In clinical practice, both psychiatrists and cardiologists should respect the link between depression and
ACS. For patients with depression, previous studies have suggested that β-blockers and antidepressants, other than tricyclics, should be added in prescriptions for primary and secondary ACS prevention.6,22
In addition, there should be universal screening and cardiovascular referral. Among patients with ACS-developed depression symptoms, initiation of depression therapy may improve the response to treatment for both depression and cardiovascular disease.
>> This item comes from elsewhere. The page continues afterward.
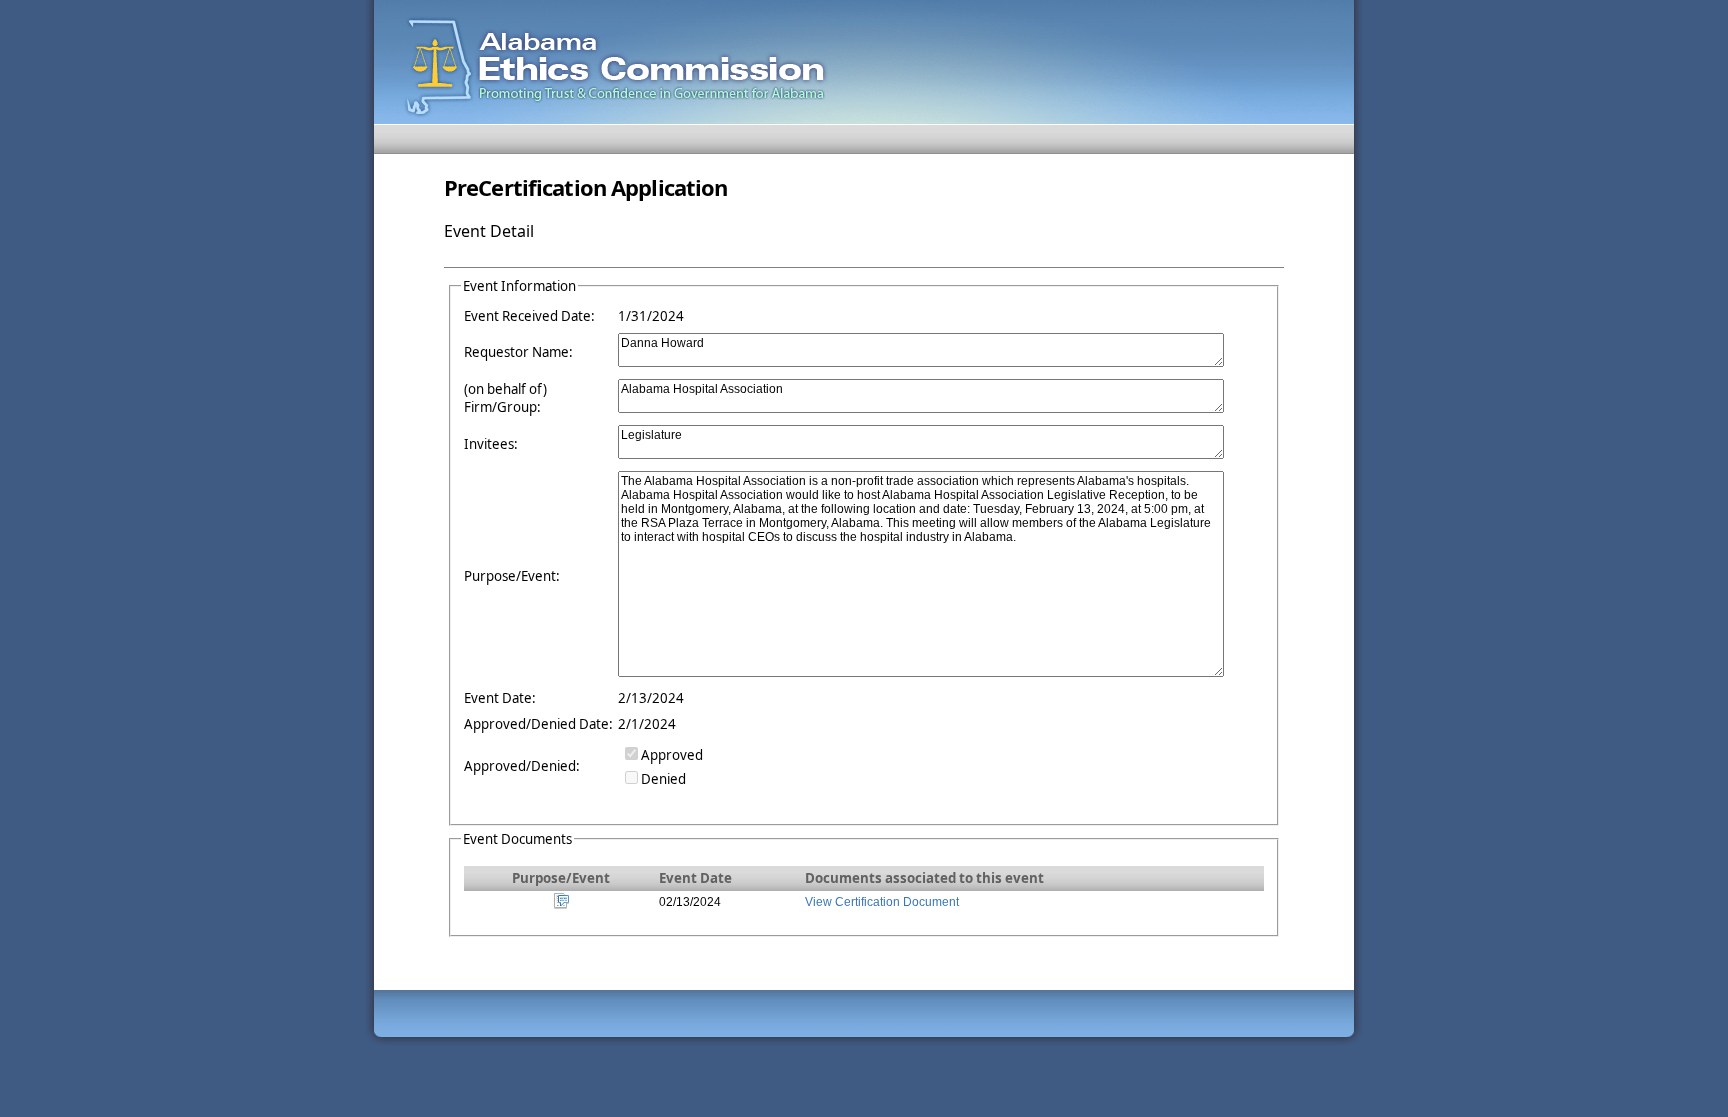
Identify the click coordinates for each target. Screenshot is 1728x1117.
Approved (672, 755)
However, depression screening, referrals, and treatment among patients with ACS are still
controversial because of a lack of supportive randomized control trials or systematic evidence-based
reviews.26 Conclusions
In conclusion, this national population-based retrospective cohort study proved a significant association
between depression and subsequent ACS risk in Taiwan, especially in middle-aged patients with comorbid medical diseases. This finding is compatible with previous meta-analyses. Further study is
required to extend this positive link to clinical purposes, thereby establishing treatment in prevention
and evaluating the benefits of post-ACS depression screening and treatment.